Thursday, 6 August 2009

The City of London Blackfriars Gas Works

I was sitting at a meeting once, listening to a City of London planner explaining that they couldn't let any old, scruffy, boat moor along the Victoria Embankment because they had 'to preserve the original integrity of Bazalgette's design'. I was forced to point out that when Bazalgette built the embankment he had to accommodate a gasworks in his design and so included a tunnel underneath for coal transfer purposes - nevertheless scruffy colliers must have continued to deliver coal alongside.

This was The City of London Gas Company, whose holders can be seen in early photographs of the Embankment. Its Blackfriars works was slightly west of the mouth of the Fleet at Blackfriars on a site almost overburdened with historic interest. In the 17th century it was the site of a theatre, later Savery's workshop, later still headquarters and wharf of the New River Company.

It was, perhaps, the second gas company to be set up in London and was started by merchants and shopkeepers rather than the sort of grandees who often financed early gas companies. One of the instigators could have been James Grant, who had also been behind the Chartered Gas Company. Its' first works was at the bottom end of Fetter Lane but by 1815 was relocated to Dorset Street, or 'Water Lane', as it was also known. In 1819, it was rebuilt again and it is from this date that the proper company records start. Everard wrote a detailed history of their first years, describing them as 'money making, grasping and litigious'. By the 1820s, the company was in the hands of the New Cross based, Stansfield family.

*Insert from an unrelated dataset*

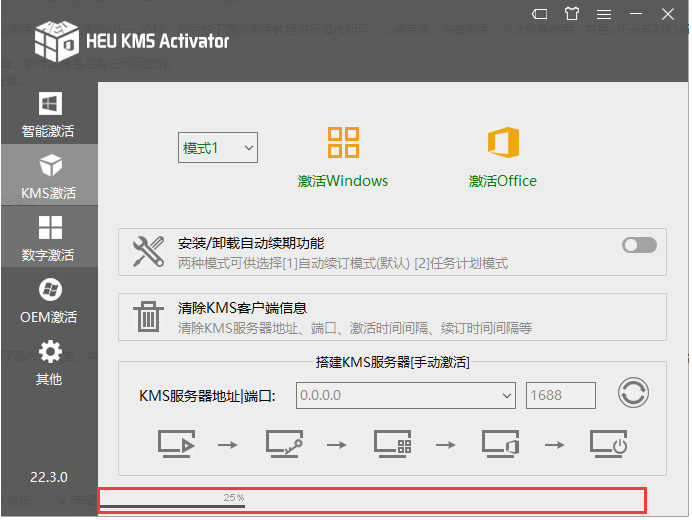Click the monitor with play arrow step icon

pos(175,442)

An early engineer was John Perks, who designed the Blackfriars works. He was associated with Congreve who acted as a consultant to the company. Perks and Congreve were to go off with George Landmann, to tour Europe building gasworks. In 1822 one of his successors was thrown over a gas holder by an explosion and killed.

The holders of the City of London gas works seen on the skyline next to St. Paul's Cathedral in 1864.In 1815, the proprietors were in court for polluting the atmosphere and the City of London never let the company off the pollution hook again. It became increasingly clear that the works would not be allowed to remain on this congested inner city site. The story of the City improvements is a long and complicated one and gas supply played a major role in this. City of London activists - Charles Pearson aided and abetted by Angus Croll - promoted the Great Central Gas Company out at Bow Common to supply the City. Political pressure to make gas companies more efficient led in the end to amalgamation of the City Company with the Chartered and subsequent closure of the Blackfriars works in 1873.

In the early 1880, the City of London School was built on the site of the Blackfriars Gas Works. At the back of that building, in Tudor Street, part of a governor house survived into the mid-1980s, with art-nouveau motifs from the Gas Light and Coke Company (why did I never photograph it?) In the 1980s, the school was converted into the Morgan Bank HQ and the Museum of London undertook a dig on the site. Some of us went down to see but it was clear that what the archaeologists were really into was the medieval remains down underneath the interesting bits. A report was published into the dig. Today, although the frontage of the school remains, the sheer walls of the bank make it difficult to imagine what used to be there. This is one of the key sites in the City of London and the siting of such an early gas works on it demonstrates the importance of gas in the economy of the City.

Despite the reasonably successful future of the Blackfriars Works, its early years had not been so easy. In 1816 Sparrow and Knight had opposed a Parliamentary Bill put forward by the ‘Chartered’ Gas Light and Coke Company, saying that a statutory company had an unfair competitive advantage. Chartered had been in discussion on the Blackfriars Works for some years and in 1817 Sparrow and Knight offered to sell the works to the Chartered for £45,000 - an offer which, if accepted, the Chartered’ Court of Directors said would ‘lead to mirth and derision’. Thus, Knight and Sparrow felt that they had no alternative but to seek statutory powers themselves. Their Act was obtained without difficulty, following expensive alterations because of a prosecution for nuisance. In an agreement with the Chartered Company the new City Company agreed not to invade the Chartered’s district or steal its customers, and to exchange technical information.

The City of London School was built on the site after the City Gas Works had closed – the building was converted into a trading floor during the late 1980s.